Existing literature describes different techniques for applying EEG electrodes. Schumacher et al. described a similar technique using disposable electrodes secured with a specially designed CPAP hat 15. Impedances, however, were much higher (target 40kΩ rather than <20kΩ). In our experience, preparing the electrode site carefully, and applying Mefix tape over the electrodes, ensures good impedances and consequently, the electrodes do not have to be frequently reapplied. Stjerna et al. used an EEG cap for preterm EEG monitoring and reported an effective technique of EEG application in preterm infants 16. An electrode cap array is undoubtedly an attractive option for infants, but a number of sizes are required for all gestational ages, and ideally, these hats need to be sterile and disposable. Most of the currently available EEG hats are for multiple use and cannot be sterilised and the only recommendations are to wash in warm soapy water 19. This is clearly not ideal for preterm infants in the NICU and poses a serious risk of infection in an already compromised population. Designing a hat that would facilitate both neonatal CPAP and EEG should be considered.
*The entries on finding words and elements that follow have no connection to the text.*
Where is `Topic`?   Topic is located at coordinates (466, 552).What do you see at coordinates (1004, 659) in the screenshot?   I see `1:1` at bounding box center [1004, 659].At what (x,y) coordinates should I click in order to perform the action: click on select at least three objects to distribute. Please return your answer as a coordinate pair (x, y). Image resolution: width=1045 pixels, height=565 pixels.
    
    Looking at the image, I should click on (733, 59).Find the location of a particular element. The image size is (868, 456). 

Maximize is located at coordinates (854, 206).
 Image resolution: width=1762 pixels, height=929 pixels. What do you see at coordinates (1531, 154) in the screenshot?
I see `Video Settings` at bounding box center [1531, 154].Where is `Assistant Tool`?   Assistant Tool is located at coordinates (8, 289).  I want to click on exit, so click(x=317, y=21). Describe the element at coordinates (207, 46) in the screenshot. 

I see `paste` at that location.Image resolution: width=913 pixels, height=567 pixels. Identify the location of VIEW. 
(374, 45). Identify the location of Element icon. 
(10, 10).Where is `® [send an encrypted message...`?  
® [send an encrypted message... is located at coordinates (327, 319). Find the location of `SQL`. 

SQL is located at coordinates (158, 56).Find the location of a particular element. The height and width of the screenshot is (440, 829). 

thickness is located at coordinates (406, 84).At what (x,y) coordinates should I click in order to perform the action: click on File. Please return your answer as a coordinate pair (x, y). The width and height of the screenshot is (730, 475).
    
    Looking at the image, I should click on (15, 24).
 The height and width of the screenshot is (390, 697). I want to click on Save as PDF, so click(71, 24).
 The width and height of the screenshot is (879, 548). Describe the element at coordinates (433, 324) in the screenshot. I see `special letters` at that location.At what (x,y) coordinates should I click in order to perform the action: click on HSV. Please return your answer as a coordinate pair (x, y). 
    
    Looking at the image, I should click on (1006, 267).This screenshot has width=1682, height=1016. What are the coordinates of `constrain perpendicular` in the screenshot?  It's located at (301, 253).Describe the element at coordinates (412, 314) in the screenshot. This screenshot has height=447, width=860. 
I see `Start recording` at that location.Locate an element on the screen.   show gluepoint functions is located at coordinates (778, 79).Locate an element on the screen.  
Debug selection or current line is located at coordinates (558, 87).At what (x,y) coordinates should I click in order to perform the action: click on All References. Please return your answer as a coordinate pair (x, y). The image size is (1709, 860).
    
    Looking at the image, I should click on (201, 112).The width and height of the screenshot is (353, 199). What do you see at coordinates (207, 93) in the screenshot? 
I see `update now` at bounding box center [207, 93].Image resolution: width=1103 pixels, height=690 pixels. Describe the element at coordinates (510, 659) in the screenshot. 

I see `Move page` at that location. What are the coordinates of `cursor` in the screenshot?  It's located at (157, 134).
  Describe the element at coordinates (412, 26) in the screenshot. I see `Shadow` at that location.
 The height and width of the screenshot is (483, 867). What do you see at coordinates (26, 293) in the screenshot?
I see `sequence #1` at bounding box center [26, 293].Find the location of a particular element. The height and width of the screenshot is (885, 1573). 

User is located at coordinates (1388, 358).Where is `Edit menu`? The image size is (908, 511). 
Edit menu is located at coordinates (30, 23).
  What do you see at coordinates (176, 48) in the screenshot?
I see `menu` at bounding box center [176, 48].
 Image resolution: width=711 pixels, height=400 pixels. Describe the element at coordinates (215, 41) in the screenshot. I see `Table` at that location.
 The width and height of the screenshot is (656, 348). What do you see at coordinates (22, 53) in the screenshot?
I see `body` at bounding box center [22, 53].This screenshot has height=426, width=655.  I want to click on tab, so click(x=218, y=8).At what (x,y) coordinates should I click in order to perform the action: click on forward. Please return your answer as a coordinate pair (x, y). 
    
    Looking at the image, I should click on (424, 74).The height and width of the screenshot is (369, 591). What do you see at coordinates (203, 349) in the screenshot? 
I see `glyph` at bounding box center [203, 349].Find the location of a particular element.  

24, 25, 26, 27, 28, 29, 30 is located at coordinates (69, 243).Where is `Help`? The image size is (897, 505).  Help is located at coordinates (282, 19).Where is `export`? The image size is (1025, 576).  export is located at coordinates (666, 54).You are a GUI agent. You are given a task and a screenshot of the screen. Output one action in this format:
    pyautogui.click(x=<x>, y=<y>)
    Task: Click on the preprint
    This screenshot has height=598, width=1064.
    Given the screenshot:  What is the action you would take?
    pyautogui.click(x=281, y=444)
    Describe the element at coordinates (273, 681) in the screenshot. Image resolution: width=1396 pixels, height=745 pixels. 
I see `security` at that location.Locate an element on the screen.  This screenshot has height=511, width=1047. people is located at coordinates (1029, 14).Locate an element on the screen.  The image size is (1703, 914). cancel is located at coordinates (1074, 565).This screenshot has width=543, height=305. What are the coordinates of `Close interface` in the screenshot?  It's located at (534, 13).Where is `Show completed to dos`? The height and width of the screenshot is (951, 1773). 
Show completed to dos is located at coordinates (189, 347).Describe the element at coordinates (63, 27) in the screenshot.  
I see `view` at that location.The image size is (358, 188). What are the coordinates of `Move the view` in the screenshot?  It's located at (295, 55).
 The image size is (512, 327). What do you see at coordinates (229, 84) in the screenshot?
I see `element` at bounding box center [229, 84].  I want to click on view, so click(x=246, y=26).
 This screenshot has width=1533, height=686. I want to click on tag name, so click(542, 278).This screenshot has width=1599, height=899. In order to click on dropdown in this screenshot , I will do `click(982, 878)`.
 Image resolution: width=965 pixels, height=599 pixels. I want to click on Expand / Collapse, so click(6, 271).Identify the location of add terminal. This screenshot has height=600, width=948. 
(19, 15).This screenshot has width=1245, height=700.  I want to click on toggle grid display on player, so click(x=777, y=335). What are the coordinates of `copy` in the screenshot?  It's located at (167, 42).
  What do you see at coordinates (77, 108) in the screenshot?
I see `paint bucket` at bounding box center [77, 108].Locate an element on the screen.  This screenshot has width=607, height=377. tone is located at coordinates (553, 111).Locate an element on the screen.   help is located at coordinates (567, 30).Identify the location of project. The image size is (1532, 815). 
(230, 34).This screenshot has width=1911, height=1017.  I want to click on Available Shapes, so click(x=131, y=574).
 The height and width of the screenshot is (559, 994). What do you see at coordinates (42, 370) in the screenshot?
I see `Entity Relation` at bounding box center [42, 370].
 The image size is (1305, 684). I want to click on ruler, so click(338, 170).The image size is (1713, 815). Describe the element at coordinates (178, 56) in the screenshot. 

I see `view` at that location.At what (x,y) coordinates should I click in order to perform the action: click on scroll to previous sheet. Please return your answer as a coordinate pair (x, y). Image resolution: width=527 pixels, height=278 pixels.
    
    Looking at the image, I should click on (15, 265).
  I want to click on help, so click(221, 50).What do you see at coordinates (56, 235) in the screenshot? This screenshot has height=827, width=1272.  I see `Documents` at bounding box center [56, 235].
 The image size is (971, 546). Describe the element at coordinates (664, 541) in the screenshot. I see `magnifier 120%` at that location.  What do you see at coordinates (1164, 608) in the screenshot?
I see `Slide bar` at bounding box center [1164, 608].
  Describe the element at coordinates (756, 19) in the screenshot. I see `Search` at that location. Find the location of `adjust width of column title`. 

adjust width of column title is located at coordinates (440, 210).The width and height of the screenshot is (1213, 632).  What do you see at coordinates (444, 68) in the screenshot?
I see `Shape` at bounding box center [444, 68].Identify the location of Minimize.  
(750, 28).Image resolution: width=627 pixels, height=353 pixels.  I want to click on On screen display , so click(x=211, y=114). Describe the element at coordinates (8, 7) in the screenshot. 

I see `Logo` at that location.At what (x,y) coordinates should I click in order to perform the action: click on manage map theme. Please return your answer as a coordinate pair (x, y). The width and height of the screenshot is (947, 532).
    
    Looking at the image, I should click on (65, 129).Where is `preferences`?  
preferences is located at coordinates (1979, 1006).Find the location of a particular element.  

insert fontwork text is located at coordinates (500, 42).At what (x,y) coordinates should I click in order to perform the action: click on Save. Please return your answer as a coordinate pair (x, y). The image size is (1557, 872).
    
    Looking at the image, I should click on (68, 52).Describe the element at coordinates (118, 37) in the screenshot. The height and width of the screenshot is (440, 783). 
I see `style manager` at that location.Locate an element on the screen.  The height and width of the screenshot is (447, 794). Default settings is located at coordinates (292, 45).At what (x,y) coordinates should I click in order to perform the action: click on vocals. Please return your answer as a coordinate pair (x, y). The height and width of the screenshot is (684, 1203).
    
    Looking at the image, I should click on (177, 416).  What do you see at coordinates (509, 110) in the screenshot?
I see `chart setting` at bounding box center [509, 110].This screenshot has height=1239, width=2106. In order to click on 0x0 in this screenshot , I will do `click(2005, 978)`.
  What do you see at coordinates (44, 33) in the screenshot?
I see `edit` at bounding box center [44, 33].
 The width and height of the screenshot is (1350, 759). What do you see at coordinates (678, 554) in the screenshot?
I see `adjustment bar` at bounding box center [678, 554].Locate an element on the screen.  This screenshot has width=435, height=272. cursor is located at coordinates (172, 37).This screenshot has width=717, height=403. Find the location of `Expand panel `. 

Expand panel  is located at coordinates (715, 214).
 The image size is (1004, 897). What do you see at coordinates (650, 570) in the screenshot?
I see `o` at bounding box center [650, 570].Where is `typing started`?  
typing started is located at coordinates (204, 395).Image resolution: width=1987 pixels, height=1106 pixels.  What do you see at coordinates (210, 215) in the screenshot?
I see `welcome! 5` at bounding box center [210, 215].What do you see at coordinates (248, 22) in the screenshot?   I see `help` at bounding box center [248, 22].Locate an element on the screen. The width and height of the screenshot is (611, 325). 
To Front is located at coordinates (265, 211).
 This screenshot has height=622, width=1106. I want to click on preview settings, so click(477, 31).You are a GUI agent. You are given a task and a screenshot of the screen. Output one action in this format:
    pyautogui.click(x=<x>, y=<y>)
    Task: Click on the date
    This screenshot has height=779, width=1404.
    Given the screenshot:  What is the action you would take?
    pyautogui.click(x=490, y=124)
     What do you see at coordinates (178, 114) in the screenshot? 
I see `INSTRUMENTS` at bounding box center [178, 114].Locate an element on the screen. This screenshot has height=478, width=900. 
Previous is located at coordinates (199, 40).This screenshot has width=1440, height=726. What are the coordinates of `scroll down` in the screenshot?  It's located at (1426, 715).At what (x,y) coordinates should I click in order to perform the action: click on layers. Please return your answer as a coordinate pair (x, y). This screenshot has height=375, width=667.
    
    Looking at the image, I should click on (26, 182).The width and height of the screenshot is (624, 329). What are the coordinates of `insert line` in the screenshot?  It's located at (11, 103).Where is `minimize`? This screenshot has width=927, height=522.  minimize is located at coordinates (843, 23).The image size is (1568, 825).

EEG cup electrodes are widely used in preterm infants and were our preferred option prior to the introduction of the technique described in this paper. In our experience, this new method is more efficient and requires less effort in maintaining recording quality. The adhesiveness of the disposable electrodes seemed to provide additional security to help maintain electrode position.

Conclusion

Preterm EEG application is challenging and requires a specific approach. The practical techniques described in this paper provide a simplified electrode application technique suitable for even extremely preterm infants. The basic principles, however, can be applied to both preterm and full‐term infants.

Funding Source

This research was funded by a Science Foundation Research Centre Award (INFANT‐12/RC/2272) and a European Commission within the 7th Framework Programme (EU FP7/2007‐2013) under grant agreement no. 260777 (The HIP Trial). The funders had no role in study design, data collection and analysis, decision to publish, or preparation of the manuscript.

Financial Disclosure

All authors have indicated that they have no financial relationships relevant to this article to disclose.

Conflict of Interest

All authors have no conflict of interests to disclose.